Late for the party, but I think I found a way to define and use a class only instantiable on stack. I must admit its use is rather limited, as you can only:
- take it as a const reference and
- call its const member functions and
- read its data members.
There is no way, however, to use it in a new expression or allocate it with dynamic storage duration as a member of another object (like Steve Folly shows in his answer).
Example implementation:
class StackOnly
{
const char* _str{ "" };
StackOnly() = default;
StackOnly(const StackOnly&) = default;
constexpr StackOnly(const char* str) : _str{ str } {};
public:
template <typename ...Args>
constexpr static StackOnly create(Args&&... args)
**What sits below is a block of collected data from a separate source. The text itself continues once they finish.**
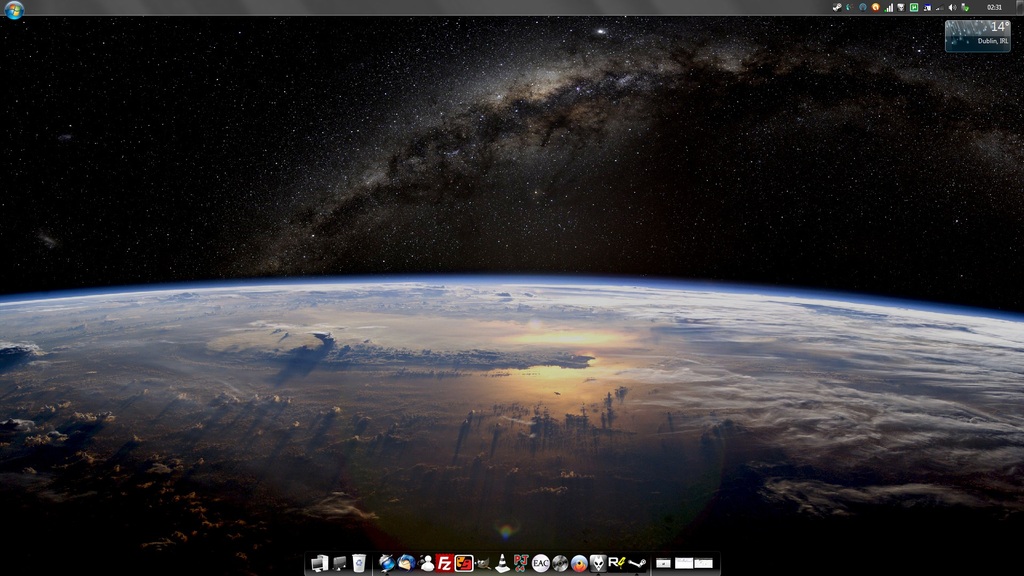Image resolution: width=1024 pixels, height=576 pixels.
Task: Launch FileZilla from the dock
Action: tap(445, 564)
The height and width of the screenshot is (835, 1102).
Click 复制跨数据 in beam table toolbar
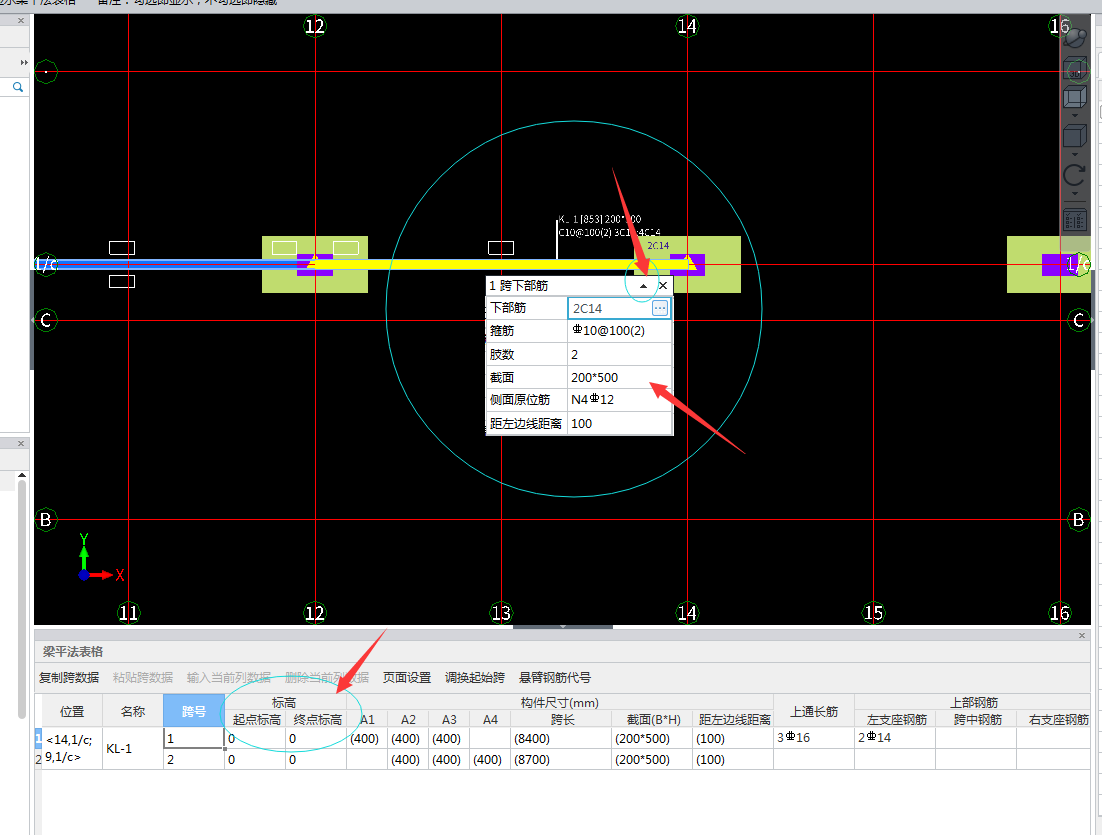(x=69, y=677)
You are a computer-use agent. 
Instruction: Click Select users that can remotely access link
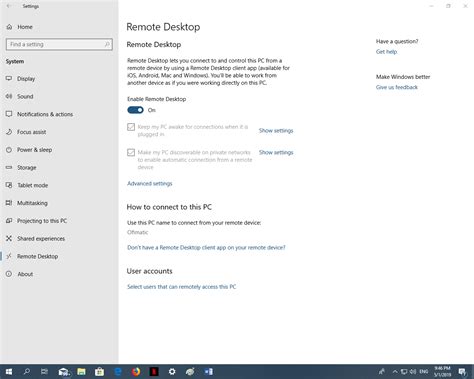[x=182, y=287]
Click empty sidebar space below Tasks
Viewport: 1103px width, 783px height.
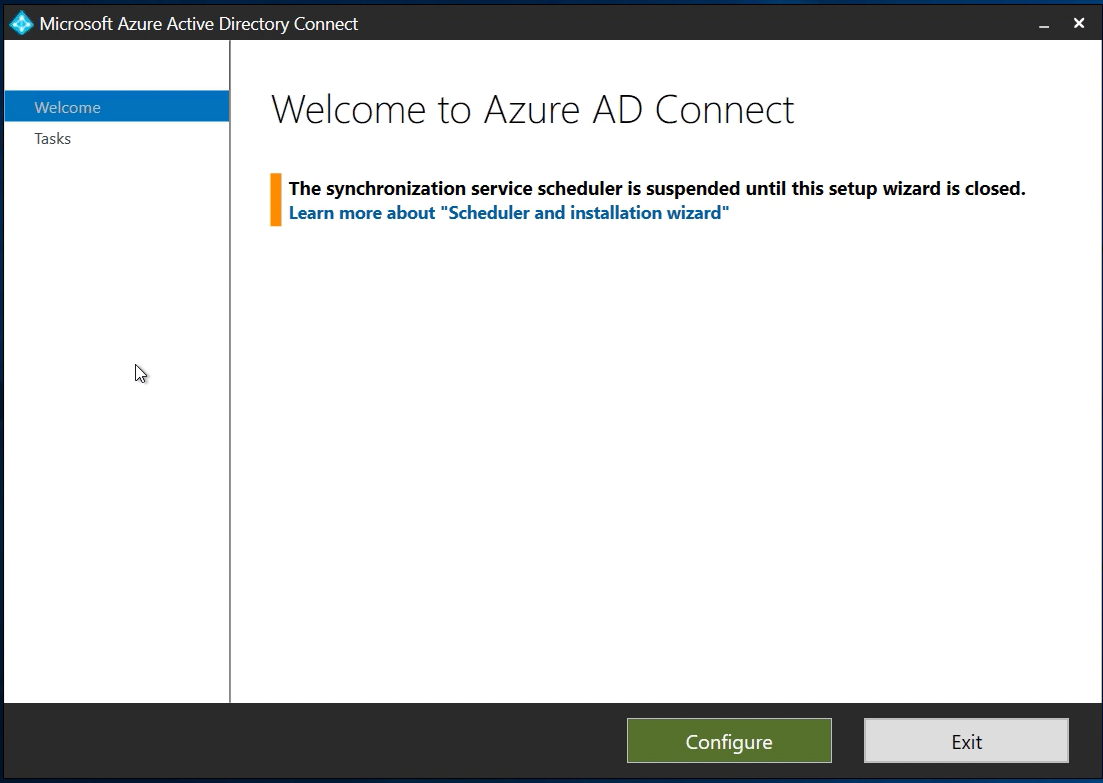click(x=116, y=450)
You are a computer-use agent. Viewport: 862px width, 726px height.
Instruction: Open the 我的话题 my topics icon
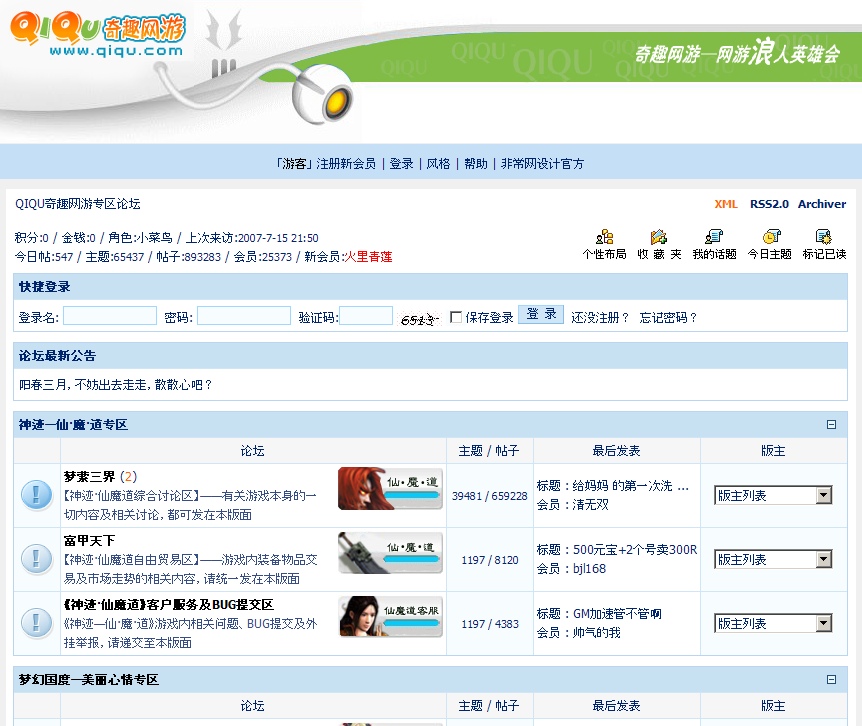coord(713,237)
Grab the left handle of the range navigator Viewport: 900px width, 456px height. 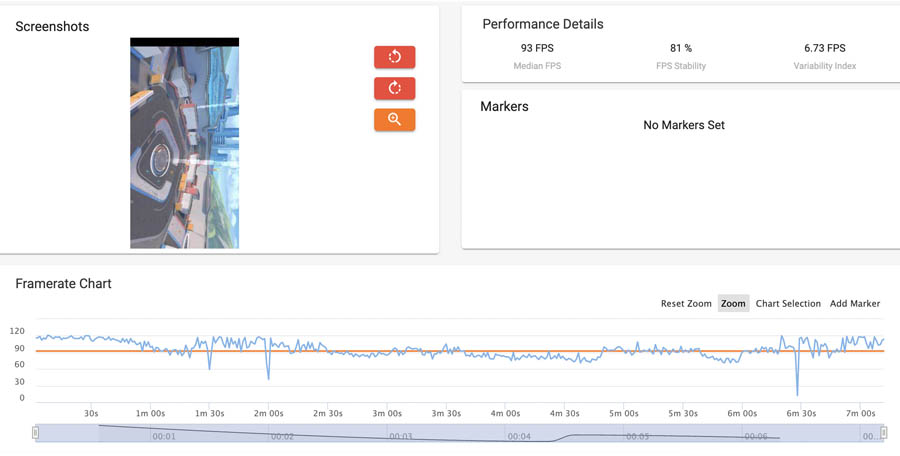36,433
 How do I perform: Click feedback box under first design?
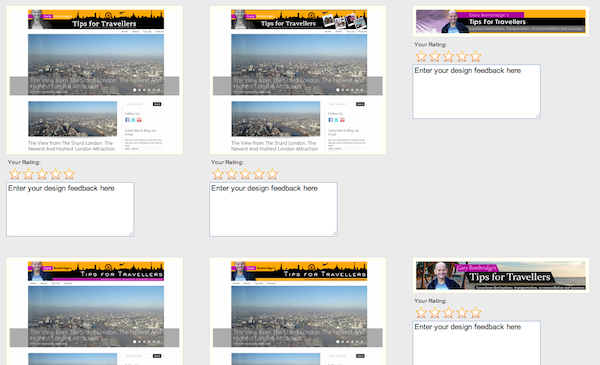tap(70, 209)
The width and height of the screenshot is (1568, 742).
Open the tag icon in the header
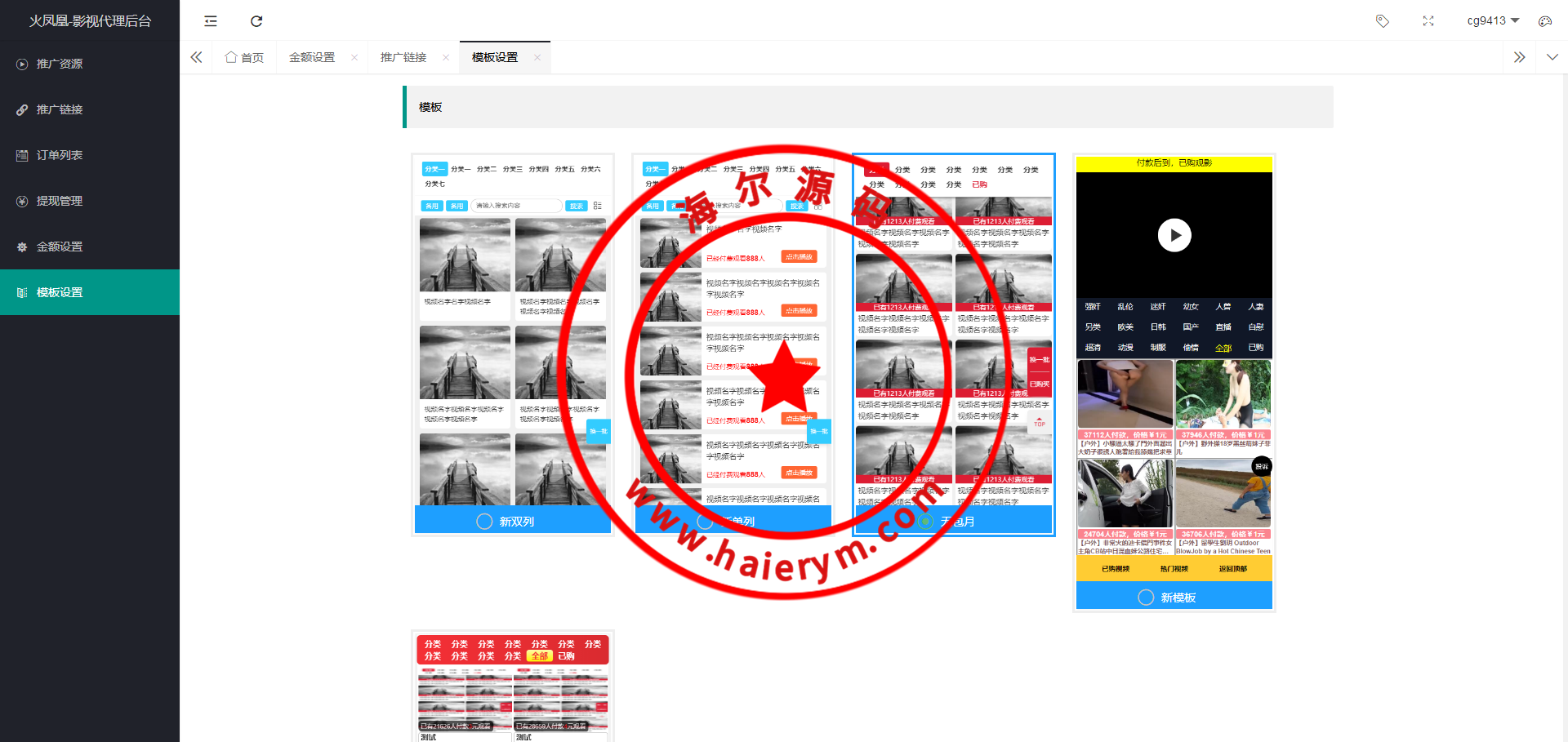(x=1382, y=21)
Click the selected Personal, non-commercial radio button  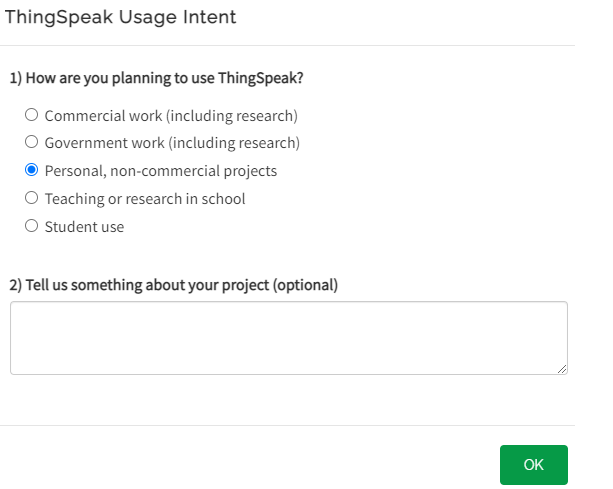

{ return StackOnly{ std::forward<Args>(args)... }; }
void print() const { std::cout << _str; }
};
Please note that even though its limits, object still can be used quite decently, if you … well … use it in a function:
void useStackOnly(const StackOnly& obj)
{
// function extends the lifetime of our temporary :)
const StackOnly& stackObj = obj;
stackObj.print();
}
int main()
{
useStackOnly(StackOnly::create("greetings from stack"));
}
Note 1: The object itself might allocate on heap and use mutable data members - technically you can make up a vector :).
Note 2: C++11 is not required. One can achieve this in older C++ revisions as well.